When I first used the service, it was for childcare for my daughter who was 2 years old at the time, I was welcomed and felt comfortable after only a short time and introduced to other services available to parents. There were so many, and my first thought was “well I definitely don’t need any of this input because I’m fine”.
I was never admitting to anyone that, although I loved my daughter more than anything, I didn’t like the situation I was in. There would be days where I felt like I was literally drowning for various reasons but the main reason was I didn’t know anyone who was in a similar situation and I genuinely felt like I was the only person on the planet to have a failed marriage and become a single parent.
I am a completely different person
OPFS always invited me to groups but I didn’t attend anything for a good few months. One morning I dropped my daughter at nursery and was again invited to attend the craft group running that morning.

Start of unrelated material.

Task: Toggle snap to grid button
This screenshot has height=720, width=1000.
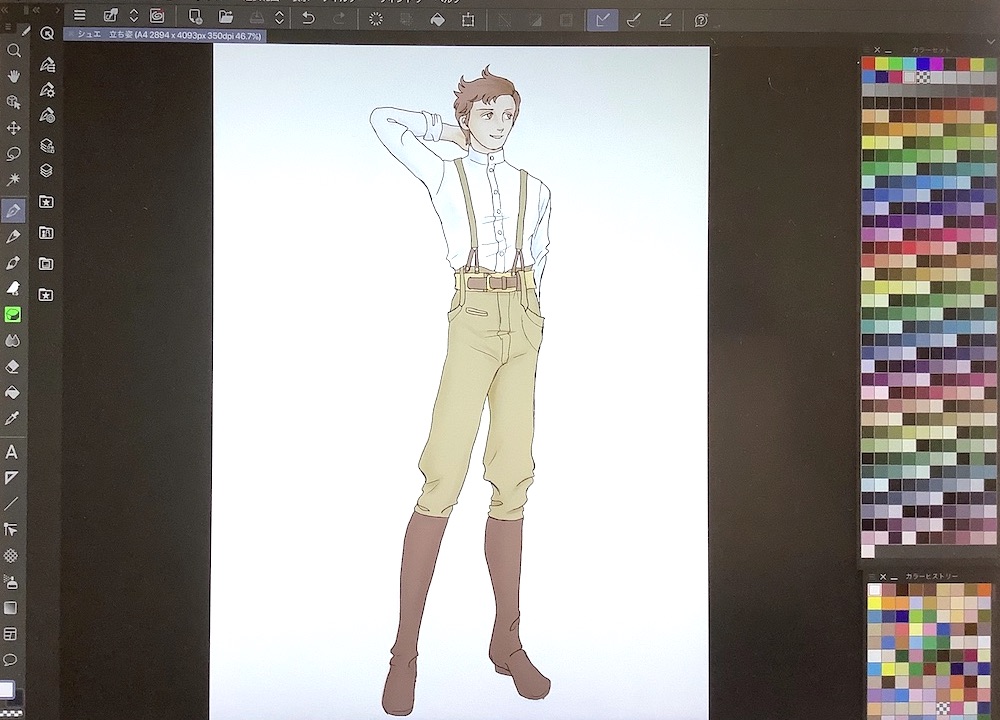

I would’ve done everything to just run out the door and avoid it, I’m sure I said I need to wash my hair! The Manager suggested I go in and meet some of the people who were there, so I did. I’ve been a regular attendee since that day. I never shared my story with anyone for a long time but hearing of other people’s struggles made me finally realise I wasn’t alone! The craft group was just the start and up to now at the centre we have a cooking group, gardening group and various other sessions that run offering help with parenting. Now almost 18 months down the line I am a completely different person. My confidence and self-belief have soared. I approached OPFS just before Christmas with an idea about running a ‘Job Club’. I was nervous about whether I would be capable of facilitating the club alongside another member of staff, but I love it. I feel great helping others who are in a similar situation. I feel passionate about helping other parents (and myself) find direction again.
Obstacles to finding work
It is so difficult to explain to people what the obstacles can be in finding work as a single parent with childcare being the biggest factor. The stigma attached to being a single parent out of work is really bad. In so many circumstances you literally cannot attend work. I wanted to change this. Although it won’t change overnight I’m confident we can make changes that support parents to get back to work and make it affordable and encourage companies to think more about the possibility of working within school hours thus cutting out the cost of childcare which so many families in general struggle to afford. I recently applied and got an offer to begin a college course due to start in August. I know that had I not been encouraged/supported by the staff in the OPFS Falkirk Family Centre I wouldn’t be in the place I am now. I will be forever grateful to each and every one of the staff and will never be able to thank them enough for literally pulling me from quite a dark place and setting me up to run into everything I can achieve.
It’s amazing watching my daughter grow, learn and love. It has led me on a journey to much greater things. I get to be with my girl through all our triumphs and challenges and know I’ve shaped and helped her every step of the way. It’s shown me how strong and resilient I really am.
Tough times always get better
If I could share anything with any other single parents, it would be this: the tough times always get better. Be brave, get into any groups available in your area because you are most definitely not done even if it really feels you are. OPFS will do their very best to support you! Don’t take on other people’s negative judgement. When you feel like your best might not be good enough, remember – to the world you are just one person but to your children you are the world.
I was so quiet and shy until I found ‘me’ again at OPFS. I attend all the groups, run the Job Club and have recently applied to become a Volunteer.